We will be building a simple model just to show off how we can fit
multiple terms. Our model will predict the hourly solar power generation
as a function of the hour of the day and the day of the year. I will
also include a linear term for the total amount of solar installed that
is available to help the model pick up an increase in installed solar
throughout the year.
$power \sim BS(HourOfDay) + BS(DayOfYear) + TotalSolar$ This is probably
a really bad model of how solar power actually works :) but my only goal
here is to build a framework for fitting multiple spline terms using
glum
, not solve the world’s energy crisis.
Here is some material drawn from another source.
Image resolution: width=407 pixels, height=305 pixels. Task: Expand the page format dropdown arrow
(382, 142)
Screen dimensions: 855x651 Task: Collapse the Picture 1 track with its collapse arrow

Our column of interest is
the ERCOT.PVGR.GEN
which shows the total MWs of solar generated in
that hour but I’m going to make a more convenient power_gw
field for
use in this script.
import numpy as np
import pandas as pd
from plotnine import *
from sklearn.preprocessing import SplineTransformer
from glum import GeneralizedLinearRegressor, GeneralizedLinearRegressorCV
## Source: https://www.ercot.com/mp/data-products/data-product-details?id=PG7-126-M
DATA_FILE = '../../data/ERCOT_2022_Hourly_Solar_Output.csv'
solar_df['power_gw'] = solar_df['ERCOT.PVGR.GEN'] / 1000
solar_df.head(3).to_markdown()
Time (Hour-Ending) | Date | ERCOT.LOAD | ERCOT.PVGR.GEN | Total Solar Installed, MW | Solar Output, % of Load | Solar Output, % of Installed | Solar 1-hr MW change | Solar 1-hr % change | Daytime Hour | Ramping Daytime Hour | time | hour | day | week | day_of_week | power_gw | |
---|---|---|---|---|---|---|---|---|---|---|---|---|---|---|---|---|---|
0 | 01/01/2022 01:00:00 | Jan-01 | 38124 | 0 | 9323 | 0 | 0 | nan | nan | False | False | 2022-01-01 01:00:00 | 1 | 1 | 52 | 5 | 0 |
1 | 01/01/2022 02:00:00 | Jan-01 | 37123 | 0 | 9323 | 0 | 0 | 0 | 0 | False | False | 2022-01-01 02:00:00 | 2 | 1 | 52 | 5 | 0 |
2 | 01/01/2022 03:00:00 | Jan-01 | 35937 | 0 | 9323 | 0 | 0 | 0 | 0 | False | False | 2022-01-01 03:00:00 | 3 | 1 | 52 | 5 | 0 |
Building a spline
Just like before we need to build our spline terms for each feature
using the SplineTransformer
function from the
scikit-learn.preprocessing
module. Then for each spline we need to
build a 2nd order difference penalty matrix. I’m sure there is a better
way to do this but I’m just going to keep track of everything in a
dictionary for each term.
## n_knots = 26 so there is a knot every other week :shrug:
spline_info = dict(daily = dict(), hourly = dict())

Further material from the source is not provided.